WORK ORDER = This task calls for copying every line in the data below that contains the word "target".

Collected data =

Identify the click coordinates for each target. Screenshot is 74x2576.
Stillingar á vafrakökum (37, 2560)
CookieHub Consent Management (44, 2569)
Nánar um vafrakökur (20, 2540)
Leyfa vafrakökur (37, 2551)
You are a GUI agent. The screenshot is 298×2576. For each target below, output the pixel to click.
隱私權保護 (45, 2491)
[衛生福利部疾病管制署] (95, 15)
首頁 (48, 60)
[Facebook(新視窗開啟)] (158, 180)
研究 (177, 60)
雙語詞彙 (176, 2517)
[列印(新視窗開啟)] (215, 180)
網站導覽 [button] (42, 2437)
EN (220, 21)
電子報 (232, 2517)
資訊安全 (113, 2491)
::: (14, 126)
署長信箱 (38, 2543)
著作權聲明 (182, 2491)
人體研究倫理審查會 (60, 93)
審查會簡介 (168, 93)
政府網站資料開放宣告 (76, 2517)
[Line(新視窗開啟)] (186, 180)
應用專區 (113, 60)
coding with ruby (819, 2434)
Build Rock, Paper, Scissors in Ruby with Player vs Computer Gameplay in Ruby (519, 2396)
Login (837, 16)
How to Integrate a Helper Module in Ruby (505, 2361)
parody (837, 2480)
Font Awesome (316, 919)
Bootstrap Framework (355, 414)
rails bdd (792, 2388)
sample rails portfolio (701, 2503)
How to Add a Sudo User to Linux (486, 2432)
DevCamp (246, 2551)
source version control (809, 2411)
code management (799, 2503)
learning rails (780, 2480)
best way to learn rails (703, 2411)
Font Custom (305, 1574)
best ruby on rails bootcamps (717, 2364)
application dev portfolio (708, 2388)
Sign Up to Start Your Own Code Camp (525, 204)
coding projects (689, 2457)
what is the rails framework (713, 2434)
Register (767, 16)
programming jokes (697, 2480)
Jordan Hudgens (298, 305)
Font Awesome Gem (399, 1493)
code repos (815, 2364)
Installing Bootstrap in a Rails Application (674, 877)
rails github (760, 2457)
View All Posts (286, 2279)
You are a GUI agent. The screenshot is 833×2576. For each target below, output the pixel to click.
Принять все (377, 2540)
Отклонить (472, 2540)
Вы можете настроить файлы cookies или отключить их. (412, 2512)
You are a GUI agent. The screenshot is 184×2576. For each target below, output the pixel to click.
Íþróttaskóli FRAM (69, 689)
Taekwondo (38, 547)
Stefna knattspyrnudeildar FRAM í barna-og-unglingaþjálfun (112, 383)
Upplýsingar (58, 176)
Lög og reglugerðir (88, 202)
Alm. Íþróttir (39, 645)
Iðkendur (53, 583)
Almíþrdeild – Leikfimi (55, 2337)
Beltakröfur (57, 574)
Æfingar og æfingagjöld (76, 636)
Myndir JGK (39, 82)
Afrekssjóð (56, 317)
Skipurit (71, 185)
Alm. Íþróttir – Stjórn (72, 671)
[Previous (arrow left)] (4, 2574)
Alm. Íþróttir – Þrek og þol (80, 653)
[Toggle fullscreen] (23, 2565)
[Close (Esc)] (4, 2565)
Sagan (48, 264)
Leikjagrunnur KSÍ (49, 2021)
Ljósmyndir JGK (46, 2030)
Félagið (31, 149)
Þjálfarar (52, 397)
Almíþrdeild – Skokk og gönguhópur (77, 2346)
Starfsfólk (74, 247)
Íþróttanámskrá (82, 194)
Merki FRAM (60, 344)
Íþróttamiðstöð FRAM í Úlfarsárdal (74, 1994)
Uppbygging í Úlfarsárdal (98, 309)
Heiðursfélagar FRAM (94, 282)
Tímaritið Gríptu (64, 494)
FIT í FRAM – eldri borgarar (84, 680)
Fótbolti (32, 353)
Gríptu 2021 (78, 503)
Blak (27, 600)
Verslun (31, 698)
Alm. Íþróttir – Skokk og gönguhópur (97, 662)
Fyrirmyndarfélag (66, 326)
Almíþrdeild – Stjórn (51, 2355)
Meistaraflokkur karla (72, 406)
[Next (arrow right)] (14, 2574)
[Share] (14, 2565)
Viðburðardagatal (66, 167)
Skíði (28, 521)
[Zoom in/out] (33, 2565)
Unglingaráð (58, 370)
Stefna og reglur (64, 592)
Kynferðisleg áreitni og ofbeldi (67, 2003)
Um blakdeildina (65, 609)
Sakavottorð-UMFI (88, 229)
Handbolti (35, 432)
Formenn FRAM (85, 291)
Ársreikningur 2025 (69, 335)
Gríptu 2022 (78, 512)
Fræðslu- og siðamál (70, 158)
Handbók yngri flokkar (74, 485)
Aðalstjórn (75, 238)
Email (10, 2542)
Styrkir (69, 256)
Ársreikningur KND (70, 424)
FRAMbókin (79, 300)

OUTPUT OF THE TASK =
Identify the click coordinates for each target. Screenshot is 74x2576.
You are a GUI agent. The screenshot is 298×2576. For each target below, output the pixel to click.
You are a GUI agent. The screenshot is 833×2576. For each target below, output the pixel to click.
You are a GUI agent. The screenshot is 184×2576. For each target below, output the pixel to click.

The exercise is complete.